Мне хотелось еще что-то сказать ему, не меньше моего уставшему за этот день. Но что еще я могла сказать? Я постояла, смотря, как он разворачивал грузовик, как высунулся из кабины, помахал мне, как стал подниматься к шоссе. Он уехал, а я пошла к Олегу. Дверь была заперта, как и утром. Я пошарила ключ, прошла в дом, легла на диван, уткнувшись лицом в пыльный валик.

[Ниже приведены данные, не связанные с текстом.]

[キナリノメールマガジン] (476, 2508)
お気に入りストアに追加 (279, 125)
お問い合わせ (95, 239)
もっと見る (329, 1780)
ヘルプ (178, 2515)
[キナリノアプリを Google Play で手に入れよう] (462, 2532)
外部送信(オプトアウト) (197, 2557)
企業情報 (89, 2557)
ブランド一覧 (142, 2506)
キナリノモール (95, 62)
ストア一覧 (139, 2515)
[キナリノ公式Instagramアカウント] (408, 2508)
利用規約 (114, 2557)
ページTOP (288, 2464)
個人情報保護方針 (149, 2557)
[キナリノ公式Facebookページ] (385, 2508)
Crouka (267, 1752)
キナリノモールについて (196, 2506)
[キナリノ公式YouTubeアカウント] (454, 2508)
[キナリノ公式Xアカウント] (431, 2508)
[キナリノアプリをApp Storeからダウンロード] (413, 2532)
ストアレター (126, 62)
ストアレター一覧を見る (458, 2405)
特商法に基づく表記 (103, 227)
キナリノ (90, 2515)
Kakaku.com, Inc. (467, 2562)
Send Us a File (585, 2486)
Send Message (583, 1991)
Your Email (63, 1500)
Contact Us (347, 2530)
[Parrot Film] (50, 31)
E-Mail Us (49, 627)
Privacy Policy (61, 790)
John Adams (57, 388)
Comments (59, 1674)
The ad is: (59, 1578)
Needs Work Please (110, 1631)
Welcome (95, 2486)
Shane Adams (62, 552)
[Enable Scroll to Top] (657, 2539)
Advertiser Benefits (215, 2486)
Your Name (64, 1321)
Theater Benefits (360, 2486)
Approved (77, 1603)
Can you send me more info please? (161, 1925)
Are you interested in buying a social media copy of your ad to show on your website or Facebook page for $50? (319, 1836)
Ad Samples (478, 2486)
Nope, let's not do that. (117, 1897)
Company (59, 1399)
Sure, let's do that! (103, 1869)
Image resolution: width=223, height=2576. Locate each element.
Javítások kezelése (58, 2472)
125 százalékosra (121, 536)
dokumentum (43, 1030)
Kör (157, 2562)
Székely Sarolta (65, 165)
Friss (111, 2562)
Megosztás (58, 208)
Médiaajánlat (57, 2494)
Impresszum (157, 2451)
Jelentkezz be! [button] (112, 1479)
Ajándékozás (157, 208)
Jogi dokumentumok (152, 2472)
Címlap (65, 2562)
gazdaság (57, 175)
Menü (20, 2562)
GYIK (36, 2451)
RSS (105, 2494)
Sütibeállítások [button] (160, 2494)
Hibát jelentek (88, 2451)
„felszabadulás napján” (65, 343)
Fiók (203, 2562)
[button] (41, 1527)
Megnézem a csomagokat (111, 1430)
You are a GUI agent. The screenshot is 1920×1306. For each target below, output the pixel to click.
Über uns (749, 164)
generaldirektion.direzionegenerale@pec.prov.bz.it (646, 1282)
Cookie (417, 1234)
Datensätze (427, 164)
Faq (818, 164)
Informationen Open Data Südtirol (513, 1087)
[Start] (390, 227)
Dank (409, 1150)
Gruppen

Как ты мне нужен, Олег! Я не знаю, отчего я не говорю тебе, как ты мне нужен. Не только сейчас — всегда. Почему мы все скупы на слова, почему так часто бережем их, хотя бываем полны ими? Будто стыдимся своей доброты. А потом спохватываемся, но уже поздно, уже некому сказать то, что ты хотела сказать. Иван Прокопьевич умер, Олег. Умер. Так и не услышав того, что я должна была ему сказать. Мы все как дети, нам тоже нужна ласка.
Я лежала, смотрела в лиловое сумеречное окно. Олег не шел. Он поздно возвращался, поздно, наверно, придет и сегодня. Я знала: дома меня ждут. Мне нужно быть дома, я должна накормить Аню, сделать ей массаж, но я лежала и не хотела вставать.
Зачем я обижаю тебя, Олег? Зачем обворовываю и тебя и себя?